Таков несколько устрашающий диагноз. Но, допустим, С. С. жив и здоров и, вместо того, чтобы преподавать русскую литературу в Вене каким-то, извините за неполиткорректность, девахам (которые находили у него как преподавателя серьезный недостаток — непонимание значения феминизма), продолжает и сейчас нести свет нашей все еще жаждущей “высокого и прекрасного” околонаучной публике где-нибудь в Пушкинском музее или Музее музыкальной культуры. Так вот: эффект был бы не очень большой; вся духовно-идеологическая архитектоника бытия-события после краха тоталитаризма — совершенно иная. Это значит: сегодня в “вещающем” жанре уже ничего нельзя по-настоящему сказать именно потому, что сказать или напечатать сегодня можно что угодно. Нужно не вещать,а разговаривать, и не “наедине со всеми”, а, лучше, с немногими коллегами, заинтересованными в конкретном предмете. Только такая предметная речь сегодня может не потерять предметной перспективы “дела”, не выродиться (как вспоминал Бахтин ВОЛЬФИЛу) “в такую, знаете, русскую болтовню”. (Знаем, знаем, как говорится, не по Гегелю.)

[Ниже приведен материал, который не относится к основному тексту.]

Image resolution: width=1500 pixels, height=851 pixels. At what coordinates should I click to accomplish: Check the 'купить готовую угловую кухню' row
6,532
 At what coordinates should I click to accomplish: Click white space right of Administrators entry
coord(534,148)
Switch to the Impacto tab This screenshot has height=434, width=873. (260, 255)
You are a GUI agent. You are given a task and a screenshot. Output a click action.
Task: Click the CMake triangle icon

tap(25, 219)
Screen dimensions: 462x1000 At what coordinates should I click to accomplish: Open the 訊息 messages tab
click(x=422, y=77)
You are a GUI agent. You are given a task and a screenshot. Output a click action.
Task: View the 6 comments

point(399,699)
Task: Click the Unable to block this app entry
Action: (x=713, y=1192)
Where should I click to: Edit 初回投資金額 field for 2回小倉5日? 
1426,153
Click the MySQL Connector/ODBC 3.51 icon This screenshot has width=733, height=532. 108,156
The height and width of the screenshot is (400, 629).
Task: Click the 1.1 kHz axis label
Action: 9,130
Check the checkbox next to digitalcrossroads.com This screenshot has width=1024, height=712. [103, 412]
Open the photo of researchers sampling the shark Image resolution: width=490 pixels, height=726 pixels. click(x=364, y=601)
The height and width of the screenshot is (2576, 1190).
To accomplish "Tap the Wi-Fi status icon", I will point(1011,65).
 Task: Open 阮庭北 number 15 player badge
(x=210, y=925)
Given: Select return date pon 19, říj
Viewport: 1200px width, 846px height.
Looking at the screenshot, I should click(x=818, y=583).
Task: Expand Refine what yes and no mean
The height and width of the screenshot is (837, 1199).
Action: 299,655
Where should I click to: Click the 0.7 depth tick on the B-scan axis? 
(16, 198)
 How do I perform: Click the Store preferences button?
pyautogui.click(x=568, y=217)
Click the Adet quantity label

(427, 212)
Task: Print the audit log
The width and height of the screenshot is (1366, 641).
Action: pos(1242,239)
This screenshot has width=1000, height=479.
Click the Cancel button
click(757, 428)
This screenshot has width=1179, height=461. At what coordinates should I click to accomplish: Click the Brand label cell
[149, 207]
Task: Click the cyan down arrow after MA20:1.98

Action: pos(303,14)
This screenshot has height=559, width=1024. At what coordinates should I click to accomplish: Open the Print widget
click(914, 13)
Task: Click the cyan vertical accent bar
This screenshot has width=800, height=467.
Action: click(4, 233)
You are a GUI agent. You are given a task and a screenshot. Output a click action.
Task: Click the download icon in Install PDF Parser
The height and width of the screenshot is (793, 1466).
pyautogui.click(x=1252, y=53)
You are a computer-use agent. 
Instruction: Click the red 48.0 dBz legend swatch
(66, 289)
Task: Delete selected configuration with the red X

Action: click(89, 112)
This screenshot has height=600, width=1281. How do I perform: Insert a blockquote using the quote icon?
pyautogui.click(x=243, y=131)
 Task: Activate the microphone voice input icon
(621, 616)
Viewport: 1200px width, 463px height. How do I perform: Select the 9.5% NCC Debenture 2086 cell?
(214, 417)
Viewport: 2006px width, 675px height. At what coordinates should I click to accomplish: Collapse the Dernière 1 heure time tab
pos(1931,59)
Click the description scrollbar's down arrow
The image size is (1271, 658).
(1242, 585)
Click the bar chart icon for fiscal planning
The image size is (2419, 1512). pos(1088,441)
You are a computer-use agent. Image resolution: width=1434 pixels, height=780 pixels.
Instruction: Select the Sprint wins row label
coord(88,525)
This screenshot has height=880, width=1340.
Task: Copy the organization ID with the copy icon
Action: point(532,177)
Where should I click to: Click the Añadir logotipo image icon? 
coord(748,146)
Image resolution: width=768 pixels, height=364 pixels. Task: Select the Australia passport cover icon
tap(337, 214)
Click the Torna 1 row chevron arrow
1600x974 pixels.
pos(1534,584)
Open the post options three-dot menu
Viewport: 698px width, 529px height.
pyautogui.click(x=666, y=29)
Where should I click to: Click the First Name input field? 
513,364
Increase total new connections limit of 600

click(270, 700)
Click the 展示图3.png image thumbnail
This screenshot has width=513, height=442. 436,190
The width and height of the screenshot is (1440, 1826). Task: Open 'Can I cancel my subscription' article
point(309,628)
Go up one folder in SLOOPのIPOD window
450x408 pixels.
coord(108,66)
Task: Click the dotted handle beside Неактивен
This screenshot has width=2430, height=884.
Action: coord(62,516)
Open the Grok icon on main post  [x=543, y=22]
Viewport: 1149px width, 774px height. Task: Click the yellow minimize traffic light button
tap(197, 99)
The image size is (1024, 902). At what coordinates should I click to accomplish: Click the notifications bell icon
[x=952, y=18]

Вспомним в этой связи афоризм немецко-американского христианского мыслителя Ойгена Розенштока-Хюсси (1888—1973), тоже, кстати, любителя Честертона, который в своей, переведенной у нас, “Автобиографии западного человека” (1938), именно в “русском” разделе этой христологической социологии речи европейских революций, заметил: “Гуманитарию (a scholar) труднее изменить свои методы, чем целой нации — сменить религию”.
В том-то и дело, что труднее. Хотя тьма искусников сегодня и надеется, что, сделав то, что сделать легче, можно убить двух зайцев и хапнуть, по традиционному навыку мысли, “сразу весь капитал” (как хотелось Раскольникову).
“Чужеземец” в платоновском “Софисте”, споря с риторикой и софистикой, говорит: “Не бывает ли, дорогой Теэтет, необходимым для многих из слушателей, когда по прошествии достаточного времени и достижении зрелого возраста они приходят в столкновение с действительностью и становятся вынужденными под ее воздействием ясно постигнуть существующее, изменить приобретенные раньше мнения, так что великое оказывается малым, легкое — трудным и все ложные представления, образованные при помощи речей, всячески отвергаются действительными делами?”
Вот уж, действительно, “Платон вовсе не был платоником, а философия не схоластика”, как закончил свою философскую автобиографию наш почти новый знакомый Ганс-Георг Гадамер (1900—2002)!
Было бы, конечно, большой наивностью полагать, что С. С. не понимал всего этого. Но, вопреки Аквинату, мы иногда делаем не то, что мы знаем и понимаем, а то, что нам все-таки роднее и ближе. В какой мере выбор “душеспасительного” жанра речи, которому С. С. явно отдавал предпочтение в последние годы, удовлетворяет тому выбору гуманитария, который он сформулировал, как мы помним, еще в интервью 1984 года?